Immanuel Kant, o filósofo alemão, teria um troço assistindo aos depoimentos de ex-ministros na CPI da Pandemia. Ele acreditava que a mentira não era justificável em nenhuma circunstância. “Quando mente, um homem aniquila a sua dignidade”, dizia.
No seu depoimento de hoje, flagrei o ex-ministro da Saúde Eduardo Pazuello em duas mentiras graves. Certamente as agências de checagem vão encontrar mais coisas.
A primeira diz respeito ao aplicativo TrateCov, que recomendava a adoção do “tratamento precoce” (que no jargão bolsonarista quer dizer cloroquina). O ministro se escondeu atrás de uma distinção fajuta entre protótipo e aplicativo para dizer que o TrateCov jamais entrou em operação. Se era protótipo ou produto acabado, pouco importa: ele foi lançado, teve propaganda na TV Brasil e treinamento de profissionais para usá-lo. Levou mais de uma semana para que fosse tirado do ar depois do lançamento.
A segunda mentira diz respeito ao processo de contratação de doses da CoronaVac. Segundo ele, o presidente jamais lhe deu ordem direta para cancelar a compra da “vacina chinesa”, no final de outubro de 2020.
O célebre post de rede social em que Bolsonaro escreveu com maiúscula que o imunizante não seria comprado, a entrevista do presidente com semblante transtornado dizendo que não abria mão de sua autoridade e já havia mandado cancelar a compra da “vachina” e a gravação em que Pazuello dizia abjetamente que “um manda e outro obedece” seriam tão somente manifestações políticas sem consequência prática.
A concepção bolsonarista de política é essa mesmo: um teatro calhorda feito aos gritos, para agradar baba-ovos e peitar adversários, sem nenhuma consideração pelas preocupações reais dos brasileiros – que só desejavam saber se, e quando, teriam vacinas para evitar mortes.
Mas o show de Bolsonaro e seu antiministro da Saúde tinha também um substrato real. Basta lembrar que em dezembro de 2021, Pazuello ainda excluía a CoronaVac dos planos de vacinação do governo. Fez isso, inclusive, em audiência no Congresso. Aliás, naquele momento, tudo que parecia sólido nas falas do ministro sobre o assunto era a rejeição à vacina do Butantã: o resto eram datas e nomes de imunizantes jogados ao léu. Só quando a Anvisa aprovou o uso da CoronaVac e ficou claro que o governador João Doria, odiado por Bolsonaro, havia ganho a corrida pelo início da imunização, o veto à “vachina” caiu.

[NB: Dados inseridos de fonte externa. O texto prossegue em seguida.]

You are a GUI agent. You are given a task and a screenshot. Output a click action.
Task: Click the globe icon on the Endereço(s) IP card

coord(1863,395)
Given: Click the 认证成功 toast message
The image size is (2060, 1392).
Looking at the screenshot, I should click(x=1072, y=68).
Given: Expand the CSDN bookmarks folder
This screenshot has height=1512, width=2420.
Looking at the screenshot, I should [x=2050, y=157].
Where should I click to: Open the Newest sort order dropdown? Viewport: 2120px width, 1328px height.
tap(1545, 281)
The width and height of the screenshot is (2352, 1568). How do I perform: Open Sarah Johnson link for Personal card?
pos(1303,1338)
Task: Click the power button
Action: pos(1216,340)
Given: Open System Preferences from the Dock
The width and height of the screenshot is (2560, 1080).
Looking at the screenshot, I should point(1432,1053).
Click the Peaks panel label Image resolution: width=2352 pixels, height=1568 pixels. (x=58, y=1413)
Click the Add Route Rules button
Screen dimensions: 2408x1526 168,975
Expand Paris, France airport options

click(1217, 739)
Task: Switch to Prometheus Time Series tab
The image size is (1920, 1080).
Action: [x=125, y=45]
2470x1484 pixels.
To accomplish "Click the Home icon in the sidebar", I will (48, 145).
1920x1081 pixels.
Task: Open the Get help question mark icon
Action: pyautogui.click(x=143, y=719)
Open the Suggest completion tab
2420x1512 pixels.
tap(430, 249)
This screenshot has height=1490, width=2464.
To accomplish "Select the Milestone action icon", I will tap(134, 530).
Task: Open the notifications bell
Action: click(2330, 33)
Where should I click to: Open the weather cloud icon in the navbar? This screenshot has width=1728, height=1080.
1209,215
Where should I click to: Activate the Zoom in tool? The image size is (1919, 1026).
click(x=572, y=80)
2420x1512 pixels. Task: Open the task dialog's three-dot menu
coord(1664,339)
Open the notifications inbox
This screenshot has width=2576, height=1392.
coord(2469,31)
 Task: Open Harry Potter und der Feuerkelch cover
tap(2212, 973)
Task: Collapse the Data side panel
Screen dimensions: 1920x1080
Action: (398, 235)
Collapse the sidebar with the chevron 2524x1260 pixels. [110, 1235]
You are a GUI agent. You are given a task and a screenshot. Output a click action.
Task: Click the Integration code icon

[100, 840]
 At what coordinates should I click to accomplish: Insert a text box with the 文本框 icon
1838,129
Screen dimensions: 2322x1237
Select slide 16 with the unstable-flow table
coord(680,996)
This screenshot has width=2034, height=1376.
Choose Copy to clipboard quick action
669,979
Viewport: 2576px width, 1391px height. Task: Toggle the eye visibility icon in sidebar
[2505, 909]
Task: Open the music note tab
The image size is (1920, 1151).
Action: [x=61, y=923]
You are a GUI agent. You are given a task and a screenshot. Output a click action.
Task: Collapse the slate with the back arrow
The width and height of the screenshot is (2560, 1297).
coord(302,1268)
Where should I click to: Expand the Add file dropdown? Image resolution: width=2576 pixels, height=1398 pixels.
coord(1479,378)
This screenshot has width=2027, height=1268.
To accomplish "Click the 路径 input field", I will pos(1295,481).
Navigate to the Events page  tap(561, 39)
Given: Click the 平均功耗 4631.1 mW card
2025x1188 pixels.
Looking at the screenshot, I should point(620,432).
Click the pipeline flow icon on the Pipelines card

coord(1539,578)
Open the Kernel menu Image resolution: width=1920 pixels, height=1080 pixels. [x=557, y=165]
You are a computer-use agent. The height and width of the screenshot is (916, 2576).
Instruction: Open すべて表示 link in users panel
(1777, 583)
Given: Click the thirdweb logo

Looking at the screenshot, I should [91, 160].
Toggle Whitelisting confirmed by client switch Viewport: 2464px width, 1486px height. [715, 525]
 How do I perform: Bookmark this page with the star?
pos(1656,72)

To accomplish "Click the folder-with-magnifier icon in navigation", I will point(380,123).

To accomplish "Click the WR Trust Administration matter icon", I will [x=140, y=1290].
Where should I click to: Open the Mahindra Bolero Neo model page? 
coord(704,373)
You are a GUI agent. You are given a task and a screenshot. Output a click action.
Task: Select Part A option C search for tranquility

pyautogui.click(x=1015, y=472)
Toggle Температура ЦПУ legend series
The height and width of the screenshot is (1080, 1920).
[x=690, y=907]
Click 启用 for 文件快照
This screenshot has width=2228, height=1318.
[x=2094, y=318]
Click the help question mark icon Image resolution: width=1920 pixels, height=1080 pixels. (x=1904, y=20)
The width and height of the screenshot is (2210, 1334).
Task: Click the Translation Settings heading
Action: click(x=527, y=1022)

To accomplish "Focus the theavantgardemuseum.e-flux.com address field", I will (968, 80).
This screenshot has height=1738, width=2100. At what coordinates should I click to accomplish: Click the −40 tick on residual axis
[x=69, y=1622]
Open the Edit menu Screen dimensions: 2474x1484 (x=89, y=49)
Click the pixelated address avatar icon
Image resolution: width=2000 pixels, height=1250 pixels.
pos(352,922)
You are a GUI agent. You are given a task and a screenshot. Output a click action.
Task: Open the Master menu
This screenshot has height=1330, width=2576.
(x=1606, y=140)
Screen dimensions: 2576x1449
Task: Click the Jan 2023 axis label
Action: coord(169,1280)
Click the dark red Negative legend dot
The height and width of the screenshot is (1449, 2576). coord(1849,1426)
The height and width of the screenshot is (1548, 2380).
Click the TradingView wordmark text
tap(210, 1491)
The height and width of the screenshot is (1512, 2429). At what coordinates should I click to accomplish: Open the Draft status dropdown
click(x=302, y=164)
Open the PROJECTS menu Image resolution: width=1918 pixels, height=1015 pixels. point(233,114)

Quanto a Ernesto Araújo, ele mentiu ao dizer que nunca promoveu atritos com a China, mentiu ao asseverar que manifestou desde o início interesse em participar do consórcio global Covax para distribuição de vacinas e distorceu descaradamente manifestações técnicas e oficiais da OMS, na tentativa de justificar as escolhas trágicas e negacionistas do governo brasileiro ao longo de toda a pandemia.
O teatro político asqueroso de Bolsonaro, bem como a incompetência e a má-fé de seus auxiliares, causaram muito mal aos brasileiros desde que a Covid-19 aportou por aqui. E as mentiras de Pazuello e Ernesto Araújo nesta semana? Elas são transparentes e acredito que a esta altura, feitas diante de uma CPI, só podem prejudicar a eles mesmos e ao presidente que eles tanto desejam proteger. Que assim seja.
Pensando melhor, acho que Kant não teria chilique nenhum se revivesse hoje em Brasília. Consta que ele era um sujeito muito contido e sério. Diz a lenda que seus vizinhos ajustavam o relógio conforme as suas caminhadas, de tão previsíveis e pontuais que elas eram. Com esse perfil austero, o filósofo provavelmente balançaria a cabeça diante de Pazuello e Araújo, concluindo que essa história de dignidade há muito não é com eles.